**Aim of the exercise**. The records below should be printed once more, exactly as they appear.

Records from a dataset:
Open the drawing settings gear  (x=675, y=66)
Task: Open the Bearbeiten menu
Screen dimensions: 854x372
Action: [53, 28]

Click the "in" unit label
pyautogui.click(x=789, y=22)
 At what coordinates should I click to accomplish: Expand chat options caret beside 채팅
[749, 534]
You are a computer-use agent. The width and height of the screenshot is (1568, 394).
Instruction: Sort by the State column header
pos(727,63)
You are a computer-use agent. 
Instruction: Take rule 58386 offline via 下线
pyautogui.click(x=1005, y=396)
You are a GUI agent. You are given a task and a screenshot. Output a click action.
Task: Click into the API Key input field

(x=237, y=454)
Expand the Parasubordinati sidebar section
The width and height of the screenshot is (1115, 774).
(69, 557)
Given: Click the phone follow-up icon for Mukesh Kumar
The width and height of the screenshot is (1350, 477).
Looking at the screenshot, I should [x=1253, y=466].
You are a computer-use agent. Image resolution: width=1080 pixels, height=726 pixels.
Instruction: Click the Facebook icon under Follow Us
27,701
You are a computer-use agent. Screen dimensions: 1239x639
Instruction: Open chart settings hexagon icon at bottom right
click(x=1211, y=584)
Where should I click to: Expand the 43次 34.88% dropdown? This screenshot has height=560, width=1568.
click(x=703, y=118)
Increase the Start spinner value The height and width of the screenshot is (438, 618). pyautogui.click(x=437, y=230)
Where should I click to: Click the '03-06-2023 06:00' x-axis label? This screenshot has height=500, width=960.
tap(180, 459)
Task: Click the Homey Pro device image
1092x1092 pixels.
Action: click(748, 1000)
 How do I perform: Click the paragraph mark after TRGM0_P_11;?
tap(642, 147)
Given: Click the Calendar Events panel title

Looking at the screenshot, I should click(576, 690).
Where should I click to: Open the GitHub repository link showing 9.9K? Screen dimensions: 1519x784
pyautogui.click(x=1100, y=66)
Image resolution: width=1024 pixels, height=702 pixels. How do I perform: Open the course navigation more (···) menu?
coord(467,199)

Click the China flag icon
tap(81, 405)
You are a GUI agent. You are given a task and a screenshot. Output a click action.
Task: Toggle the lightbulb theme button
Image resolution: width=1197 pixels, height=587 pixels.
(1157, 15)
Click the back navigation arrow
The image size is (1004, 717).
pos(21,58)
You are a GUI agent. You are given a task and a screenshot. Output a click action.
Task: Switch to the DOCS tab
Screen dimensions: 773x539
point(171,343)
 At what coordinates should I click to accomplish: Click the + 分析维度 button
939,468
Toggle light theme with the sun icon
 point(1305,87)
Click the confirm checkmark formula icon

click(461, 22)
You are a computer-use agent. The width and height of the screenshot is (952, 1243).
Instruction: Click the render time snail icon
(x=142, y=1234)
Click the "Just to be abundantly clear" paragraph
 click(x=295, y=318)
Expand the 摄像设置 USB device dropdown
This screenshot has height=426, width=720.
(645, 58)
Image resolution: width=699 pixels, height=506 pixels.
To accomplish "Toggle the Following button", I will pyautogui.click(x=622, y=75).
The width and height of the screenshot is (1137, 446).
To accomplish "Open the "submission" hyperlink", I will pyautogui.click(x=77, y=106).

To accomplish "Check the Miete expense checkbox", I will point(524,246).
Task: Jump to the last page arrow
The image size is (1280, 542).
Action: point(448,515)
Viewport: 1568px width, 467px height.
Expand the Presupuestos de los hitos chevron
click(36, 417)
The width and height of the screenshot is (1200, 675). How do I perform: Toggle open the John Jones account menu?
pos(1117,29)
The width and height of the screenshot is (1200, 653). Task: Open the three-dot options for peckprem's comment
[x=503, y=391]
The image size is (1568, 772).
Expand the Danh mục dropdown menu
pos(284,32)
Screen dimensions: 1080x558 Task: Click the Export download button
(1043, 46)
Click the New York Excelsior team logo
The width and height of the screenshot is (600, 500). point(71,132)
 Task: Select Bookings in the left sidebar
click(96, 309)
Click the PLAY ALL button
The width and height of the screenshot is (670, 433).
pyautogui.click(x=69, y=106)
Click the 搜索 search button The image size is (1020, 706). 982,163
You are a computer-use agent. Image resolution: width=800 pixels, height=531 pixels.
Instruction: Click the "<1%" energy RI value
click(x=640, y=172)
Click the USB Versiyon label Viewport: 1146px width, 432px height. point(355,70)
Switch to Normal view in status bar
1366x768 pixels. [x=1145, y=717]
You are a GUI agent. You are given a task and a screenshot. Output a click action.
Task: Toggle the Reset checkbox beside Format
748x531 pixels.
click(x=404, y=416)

**Output of the exercise**.
Open the drawing settings gear  (x=675, y=66)
Task: Open the Bearbeiten menu
Screen dimensions: 854x372
Action: [53, 28]

Click the "in" unit label
pyautogui.click(x=789, y=22)
 At what coordinates should I click to accomplish: Expand chat options caret beside 채팅
[749, 534]
You are a computer-use agent. The width and height of the screenshot is (1568, 394).
Instruction: Sort by the State column header
pos(727,63)
You are a computer-use agent. 
Instruction: Take rule 58386 offline via 下线
pyautogui.click(x=1005, y=396)
You are a GUI agent. You are given a task and a screenshot. Output a click action.
Task: Click into the API Key input field

(x=237, y=454)
Expand the Parasubordinati sidebar section
The width and height of the screenshot is (1115, 774).
(69, 557)
Given: Click the phone follow-up icon for Mukesh Kumar
The width and height of the screenshot is (1350, 477).
Looking at the screenshot, I should [x=1253, y=466].
You are a computer-use agent. Image resolution: width=1080 pixels, height=726 pixels.
Instruction: Click the Facebook icon under Follow Us
27,701
You are a computer-use agent. Screen dimensions: 1239x639
Instruction: Open chart settings hexagon icon at bottom right
click(x=1211, y=584)
Where should I click to: Expand the 43次 34.88% dropdown? This screenshot has height=560, width=1568.
click(x=703, y=118)
Increase the Start spinner value The height and width of the screenshot is (438, 618). pyautogui.click(x=437, y=230)
Where should I click to: Click the '03-06-2023 06:00' x-axis label? This screenshot has height=500, width=960.
tap(180, 459)
Task: Click the Homey Pro device image
1092x1092 pixels.
Action: click(748, 1000)
 How do I perform: Click the paragraph mark after TRGM0_P_11;?
tap(642, 147)
Given: Click the Calendar Events panel title

Looking at the screenshot, I should click(576, 690).
Where should I click to: Open the GitHub repository link showing 9.9K? Screen dimensions: 1519x784
pyautogui.click(x=1100, y=66)
Image resolution: width=1024 pixels, height=702 pixels. How do I perform: Open the course navigation more (···) menu?
coord(467,199)

Click the China flag icon
tap(81, 405)
You are a GUI agent. You are given a task and a screenshot. Output a click action.
Task: Toggle the lightbulb theme button
Image resolution: width=1197 pixels, height=587 pixels.
(1157, 15)
Click the back navigation arrow
The image size is (1004, 717).
pos(21,58)
You are a GUI agent. You are given a task and a screenshot. Output a click action.
Task: Switch to the DOCS tab
Screen dimensions: 773x539
point(171,343)
 At what coordinates should I click to accomplish: Click the + 分析维度 button
939,468
Toggle light theme with the sun icon
 point(1305,87)
Click the confirm checkmark formula icon

click(461, 22)
You are a computer-use agent. The width and height of the screenshot is (952, 1243).
Instruction: Click the render time snail icon
(x=142, y=1234)
Click the "Just to be abundantly clear" paragraph
 click(x=295, y=318)
Expand the 摄像设置 USB device dropdown
This screenshot has height=426, width=720.
(645, 58)
Image resolution: width=699 pixels, height=506 pixels.
To accomplish "Toggle the Following button", I will pyautogui.click(x=622, y=75).
The width and height of the screenshot is (1137, 446).
To accomplish "Open the "submission" hyperlink", I will pyautogui.click(x=77, y=106).

To accomplish "Check the Miete expense checkbox", I will point(524,246).
Task: Jump to the last page arrow
The image size is (1280, 542).
Action: point(448,515)
Viewport: 1568px width, 467px height.
Expand the Presupuestos de los hitos chevron
click(36, 417)
The width and height of the screenshot is (1200, 675). How do I perform: Toggle open the John Jones account menu?
pos(1117,29)
The width and height of the screenshot is (1200, 653). Task: Open the three-dot options for peckprem's comment
[x=503, y=391]
The image size is (1568, 772).
Expand the Danh mục dropdown menu
pos(284,32)
Screen dimensions: 1080x558 Task: Click the Export download button
(1043, 46)
Click the New York Excelsior team logo
The width and height of the screenshot is (600, 500). point(71,132)
 Task: Select Bookings in the left sidebar
click(96, 309)
Click the PLAY ALL button
The width and height of the screenshot is (670, 433).
pyautogui.click(x=69, y=106)
Click the 搜索 search button The image size is (1020, 706). 982,163
You are a computer-use agent. Image resolution: width=800 pixels, height=531 pixels.
Instruction: Click the "<1%" energy RI value
click(x=640, y=172)
Click the USB Versiyon label Viewport: 1146px width, 432px height. point(355,70)
Switch to Normal view in status bar
1366x768 pixels. [x=1145, y=717]
You are a GUI agent. You are given a task and a screenshot. Output a click action.
Task: Toggle the Reset checkbox beside Format
748x531 pixels.
click(x=404, y=416)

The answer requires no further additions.